* [Passage shown]:
====

- Lithuanian: Riešutų duona
- Directed by: Arūnas Žebriūnas
- Starring: Algirdas Latėnas Saulius Sipaitis
- Cinematography: Algimantas Mockus
- Edited by: Vanda Surviliene
- Music by: Vyacheslav Ganelin
- Production company: Lithuanian Film Studios
- Distributed by: Goskino International Film Exchange (IFEX)
- Release date: 17 December 1977;
- Running time: 69 minutes
- Country: Soviet Union
- Languages: Lithuanian, Russian

= Walnut Bread =

Walnut Bread (Riešutų duona) is a 1977 Lithuanian romance film (made in Soviet times) directed by Arūnas Žebriūnas.
==Production==
Filmed in Sovcolor on 35 mm film in a 2.35:1 ratio.

====

* [Dataset section]:
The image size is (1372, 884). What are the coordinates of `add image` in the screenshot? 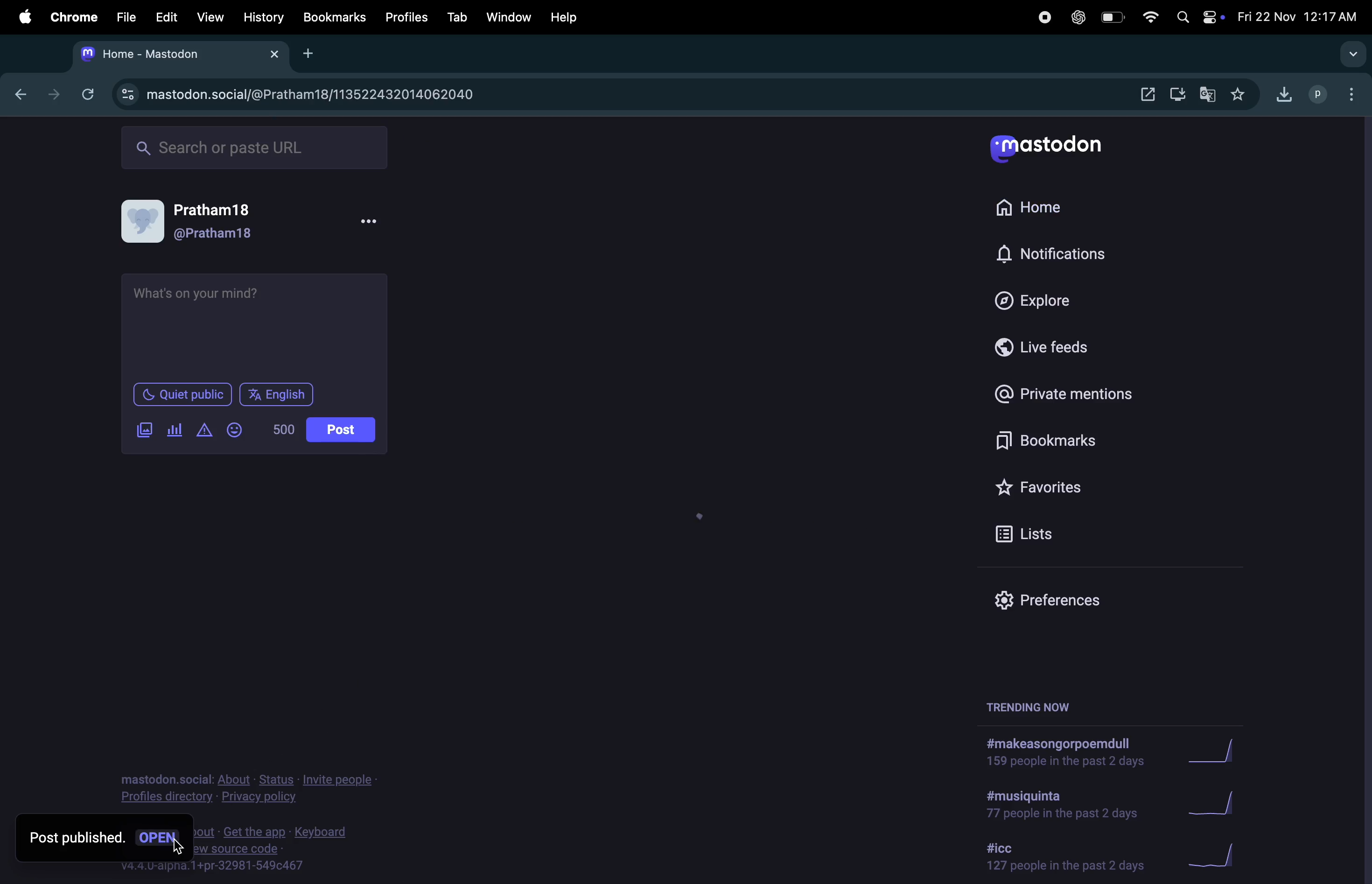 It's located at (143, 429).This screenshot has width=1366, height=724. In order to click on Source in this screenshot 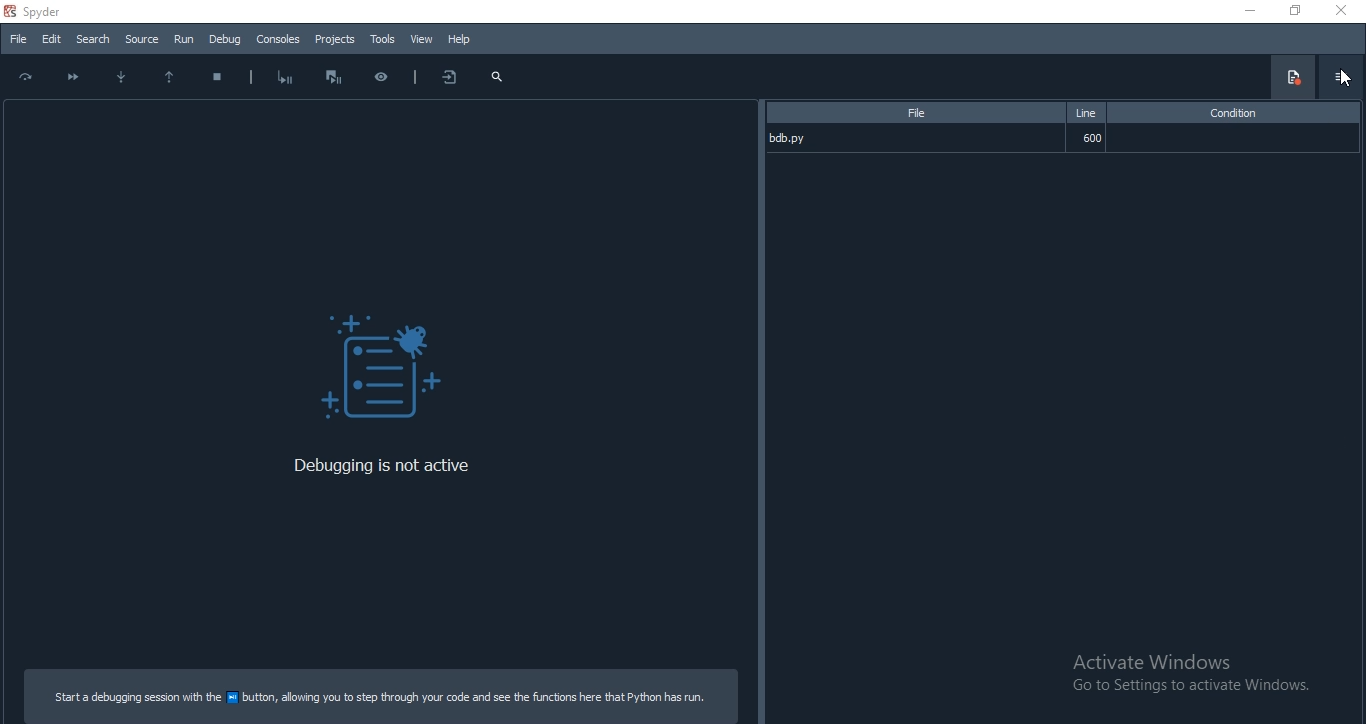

====

* [Exercise set]:
• A. In the Walnut Bread text, rewrite everything from "- Lithuanian: Riešutų" down to "Film Exchange (IFEX)", putting "Camera work" in place of "Cinematography".
• B. Name every person mentioned in the Walnut Bread text.
• C. Answer these questions from the Walnut Bread text:
(i) How long does the film run?
(ii) In what color process was it filmed?
(iii) What aspect ratio was used?
Rely only on the Walnut Bread text, not on the material.

* [Response list]:
• A.
- Lithuanian: Riešutų duona
- Directed by: Arūnas Žebriūnas
- Starring: Algirdas Latėnas Saulius Sipaitis
- Camera work: Algimantas Mockus
- Edited by: Vanda Surviliene
- Music by: Vyacheslav Ganelin
- Production company: Lithuanian Film Studios
- Distributed by: Goskino International Film Exchange (IFEX)

• B.
Arūnas Žebriūnas
Algirdas Latėnas
Saulius Sipaitis
Algimantas Mockus
Vanda Surviliene
Vyacheslav Ganelin

• C.
(i) 69 minutes
(ii) Sovcolor
(iii) 2.35:1